§ What needs to be done
Restate word for word the lines below from the one that has "Where should I click to: Select" through the one that has "Click the Integral Time input field", keeping both and dropping all pictures.

═══ Provided data

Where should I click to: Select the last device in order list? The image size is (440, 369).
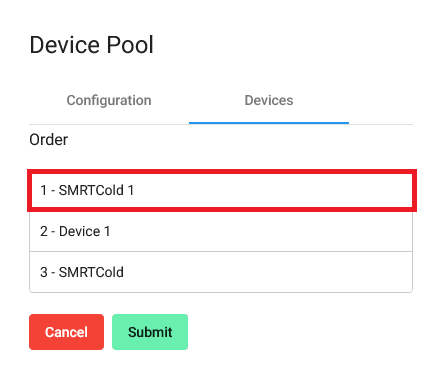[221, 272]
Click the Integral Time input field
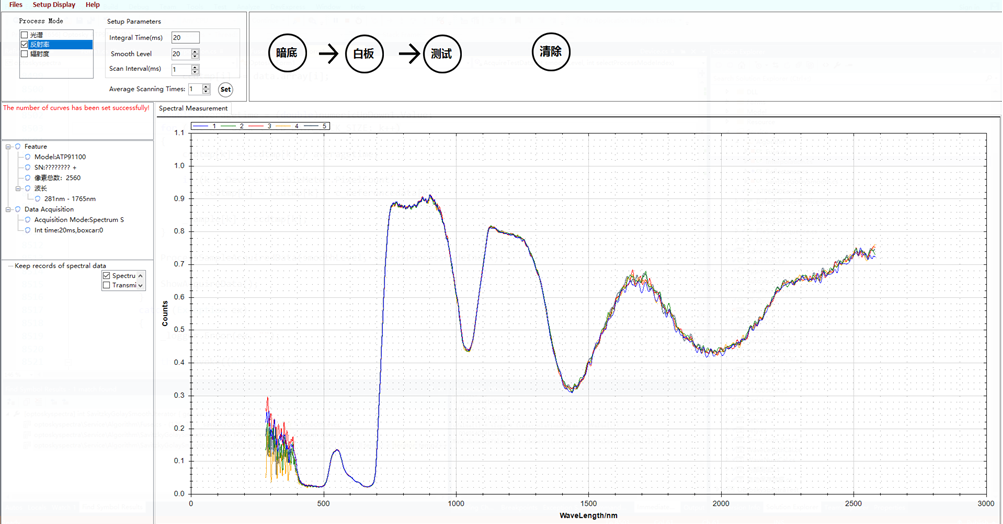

══════
═══ Provided data

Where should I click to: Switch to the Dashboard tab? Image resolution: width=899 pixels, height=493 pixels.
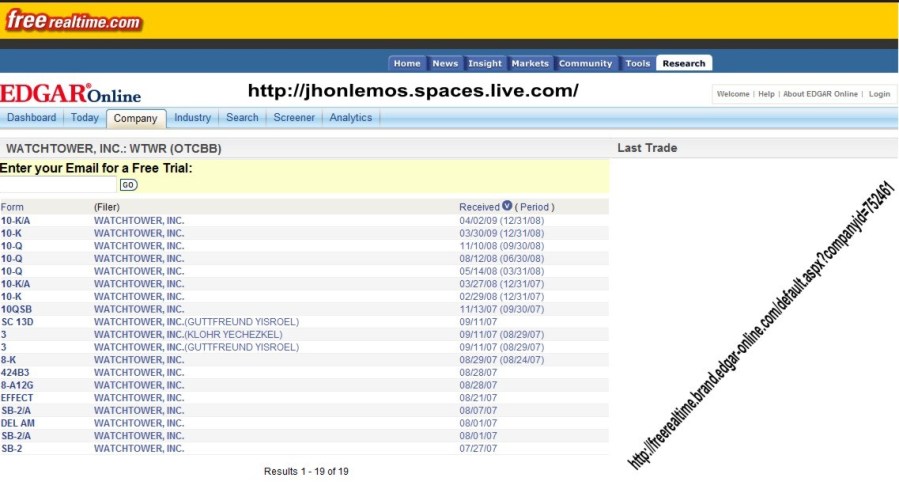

══════
═══ Provided data

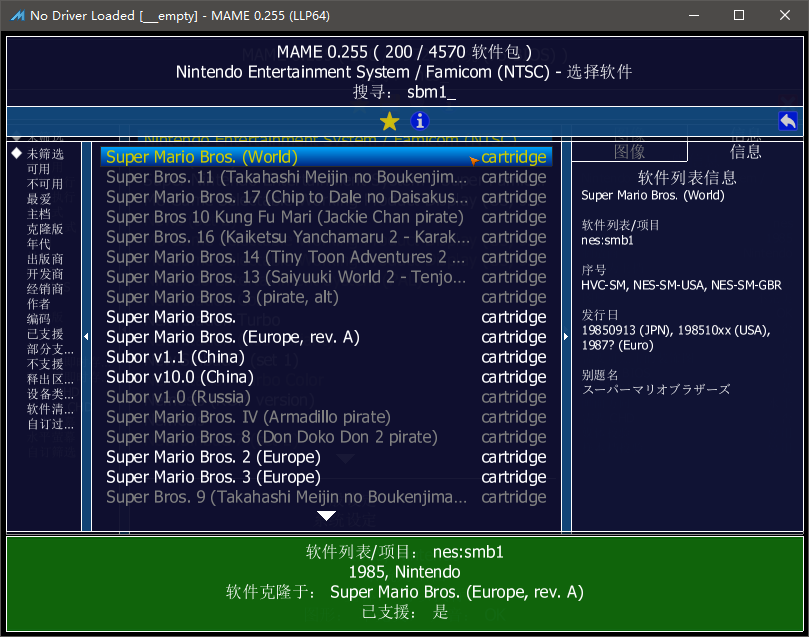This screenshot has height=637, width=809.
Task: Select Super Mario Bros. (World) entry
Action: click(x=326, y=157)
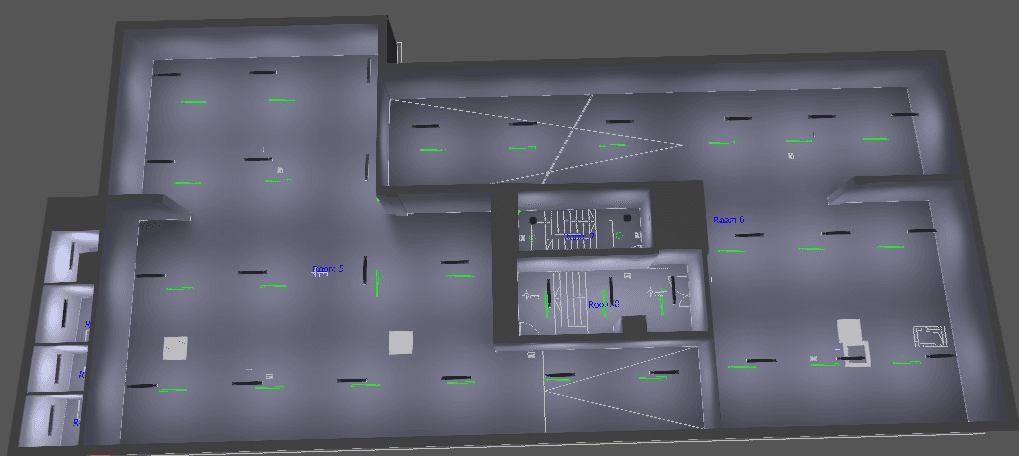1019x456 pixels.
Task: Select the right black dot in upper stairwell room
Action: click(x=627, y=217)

══════

§ Written response
Where should I click to: Select the last device in order list? The image size is (440, 369).
[221, 272]
Click the Integral Time input field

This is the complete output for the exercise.